La Guadeloupe accueille une conférence internationale sur les algues sargasses

Le Mardi 22 octobre 2019

Crédits : Patrick Quenehervé / IRD
Pour répondre aux problèmes sanitaires, économiques et environnementaux posés par les échouements d’algues sargasses dans les Antilles, La Guadeloupe accueille l'événement Sargassum 2019, du 23 au 26 octobre 2019.

Depuis plusieurs années, les régions côtières de la mer des Caraïbes sont confrontées à des épisodes d’échouement d’algues appelées sargasses. Pour apporter des réponses et mettre en commun les solutions face aux problèmes environnementaux, sanitaires, économiques et sociaux engendrés par ces échouements, la région Guadeloupe et le ministère des Outre-mer organisent la conférence internationale Sargassum 2019.

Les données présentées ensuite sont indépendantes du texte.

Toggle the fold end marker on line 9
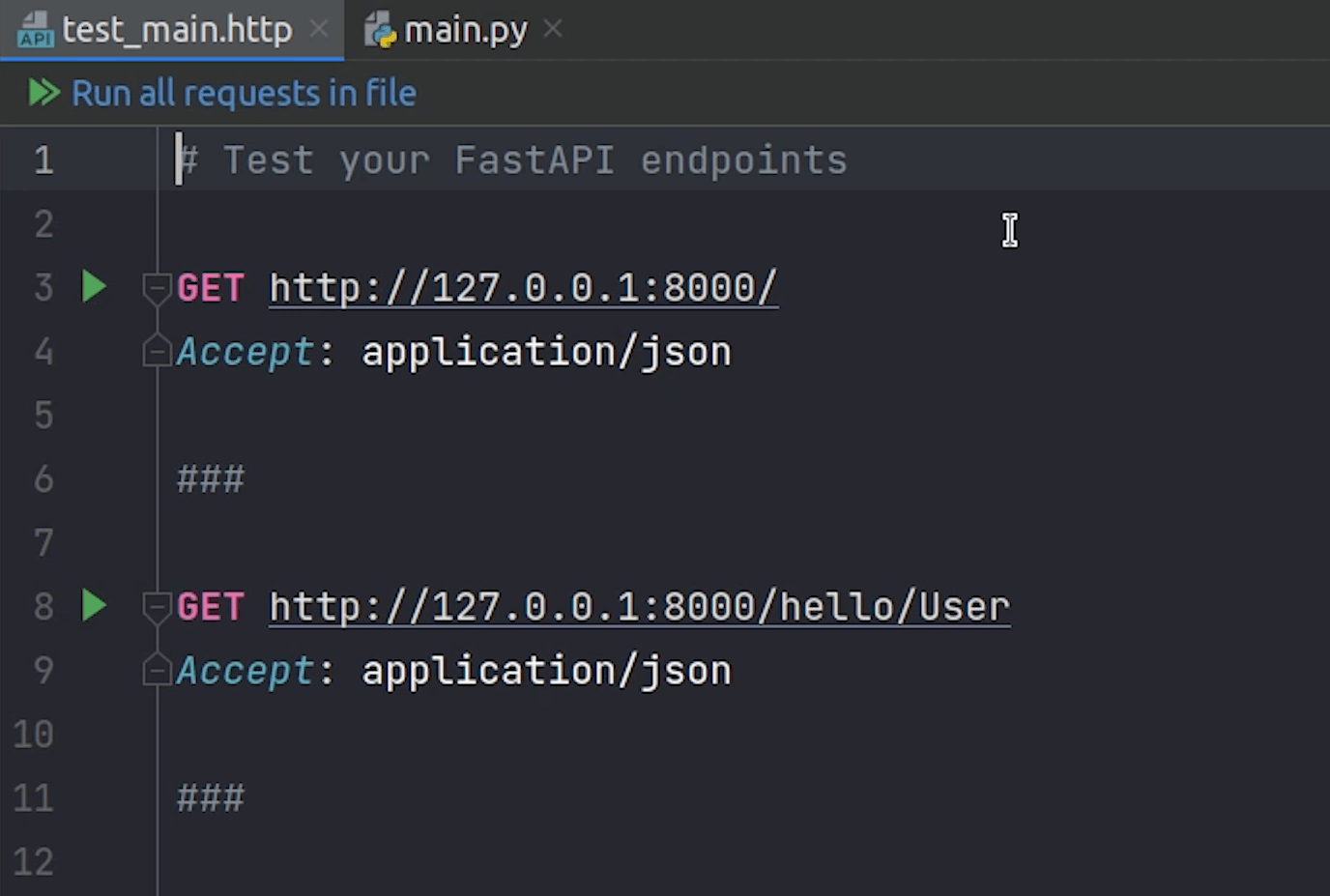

Pendant quatre jours, du 23 au 26 octobre 2019, cet événement réunit chefs d’État, entreprises, scientifiques, représentants d’organisations régionales et internationales et membres de la société civile. Il s’agit de réaliser un bilan des connaissances sur cette problématique, d’apporter des regards croisés et des partages d’expériences sur la prévention et la gestion de ces échouages parfois massifs et d’envisager des stratégies coordonnées au niveau caribéen.

Les Antilles confrontées aux échouages d’algues sargasses

Depuis 2011, les côtes des Antilles, notamment la Martinique et La Guadeloupe, subissent des échouements en grandes quantités de deux espèces d’algues brunes appartenant au groupe des sargasses (Sargassum fluitans et Sargassum natans).

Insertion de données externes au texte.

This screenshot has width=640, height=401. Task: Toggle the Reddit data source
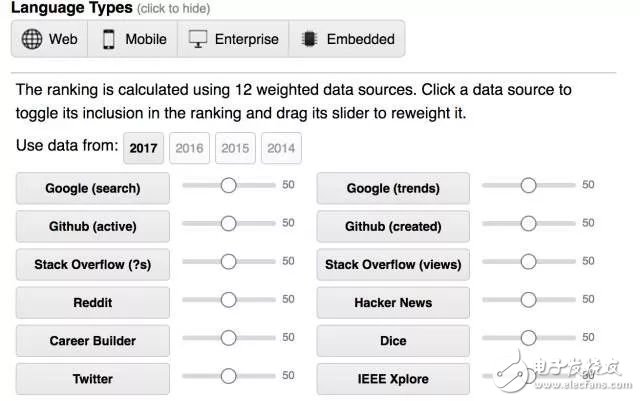93,302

Vivant en pleine mer, ces algues forment des amas flottant qui se déplacent au gré de la houle et des courants marins. Elles peuvent former des masses dérivantes très étendues et constituent un habitat et un refuge pour de nombreuses espèces marines. Les problèmes se posent lorsque ces algues s’échouent en grande quantité sur le littoral. Leur décomposition émet de l’hydrogène sulfuré, un gaz qui peut être nocif pour les populations et altère la qualité de l’eau entraînant une surmortalité des espèces marines. Sur les plages, ce sont les pontes de tortues marines qui sont perturbées ainsi que l’émergence des jeunes. Au niveau économique, le tourisme, la pêche et l’aquaculture subissent les conséquences de ces échouements qui peuvent durer plusieurs semaines.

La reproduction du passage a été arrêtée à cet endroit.